Maka, anggaran pekerjaan jalan itu tidak langsung dibayarkan melainkan dibagi dalam tiga termin.

Termin pertama biasanya dibayarkan 20-30 persen dari anggaran.

"Kemudian termin kedua, termin ketiga. Kenapa dibikin termin-termin, agar pekerjaannya terkendali," kata Dedi.

"Kalau dibayarkan uang langsung bagaiamana kalau uangnya diserap tapi pekerjaannya tidak ada, ini akan menjadi masalah hukum bagi penyelenggara kegiatan seperti kepala PU," sambung Dedi.

Lalu, kata Dedi, provinsi di kabupaten/kota ada penyimpanan deposito on call. 

Deposito on call, lanjut Dedi Mulyadi, yakni uang yang tersedia di kas daripada di giro sangan rendah, bunganya lebih baik disimpan di deposito dengan jangka waktu satu sampai tiga bulan.

Namun, Dedi Mulyadi mengatakan deposito on call bisa dicairkan kapan saja untuk kepentingan pembangunan

"Kemudian bunganya  menjadi pendapatan lain-lain itu bisa menjadi modal pembangunan pemerintah daerah tidak lari ke perorangan kembali ke kas daerah," ujar Dedi.

Provinsi Jawa Barat, kata Dedi Mulyadi, menyimpan uang di Bank Jabar Banten yang disebut kas daerah dalam bentuk giro.

Ia menegaskan hal tersebut merupakan mekanisme pengelolaan di daerah. 

"Kemudian kalau kemarin dinyatakan deposito itu tidak boleh karena bunganya takut dinikmati perorangan dan kembali ke kas daerah maka giro jalan yang terbaik," ujar Dedi Mulyadi.

"Tapi kalau hari ini nyimpen di giro juga dianggap rugi ya barangkali tidak mungkin juga kan pemda nyimpen uang di kasur atau di lemari besi itu lebih rugi," ungkap Dedi Mulyadi.

Ia kembali menjelaskan bahwa hal tersebut merupakan rangkaian mekanisme pengelolaan belanja daerah. 

Dedi Mulyadi mengingatkan belanja daerah tidak bisa sekaligus.
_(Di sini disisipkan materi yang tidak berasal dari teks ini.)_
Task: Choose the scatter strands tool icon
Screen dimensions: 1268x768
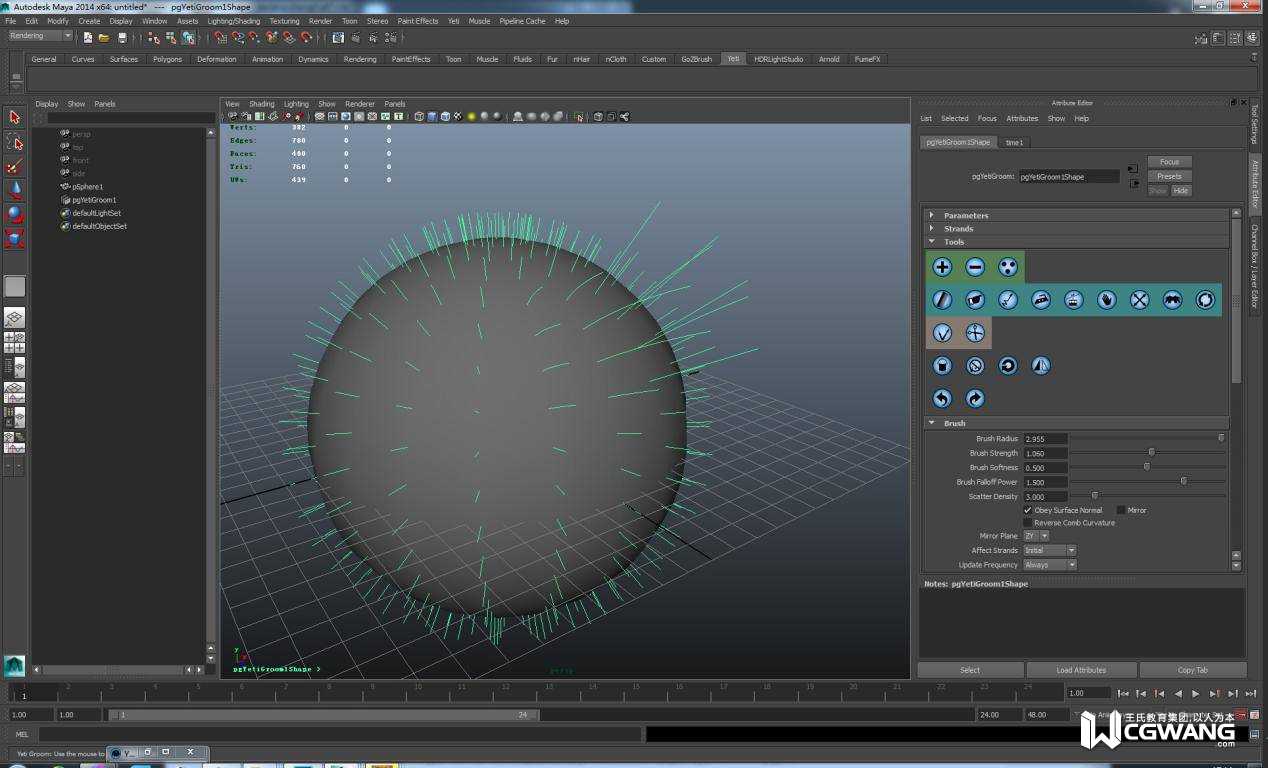Action: click(1008, 267)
Dimana, serapan anggaran memang harus tinggi tetapi terkendali dengan baik.

"Kalau hanya diserap saja tapi enggak ada manfaatnya buat apa? misal diserap hanya untuk perjalanan dinas, hanya untuk biaya seminar, diskusi, beli pakaian dinas, belanja makan minum, manfaat untuk masyarakatnya tidak ada," kata Dedi Mulyadi.

Dedi Mulyadi menuturkan Pemprov Jabar melakukan serapan anggaran untuk kegiatan pembangunan di seluruh daerah.

"Kalau hari ini masih ada angka Rp 2,5 triliun, nanti di tanggal 30 Desember jumlah itu akan menyusut saya berharap saldo bisa di bawah angka Rp 50 miliar, nuhun kalau saldonya 0," imbuhnya.

Respons Purbaya 

Sebelumnya dikutip dari Tribunnews.com, Menteri Keuangan (Menkeu), Purbaya Yudhi Sadewa, enggan menindaklanjuti bantahan sejumlah kepala daerah soal endapan Anggaran Pendapatan dan Belanja Daerah (APBD) di bank.

Ia mengaku data endapan APBD sejumlah pemerintah daerah (pemda) di bank, didapat dari bank sentral.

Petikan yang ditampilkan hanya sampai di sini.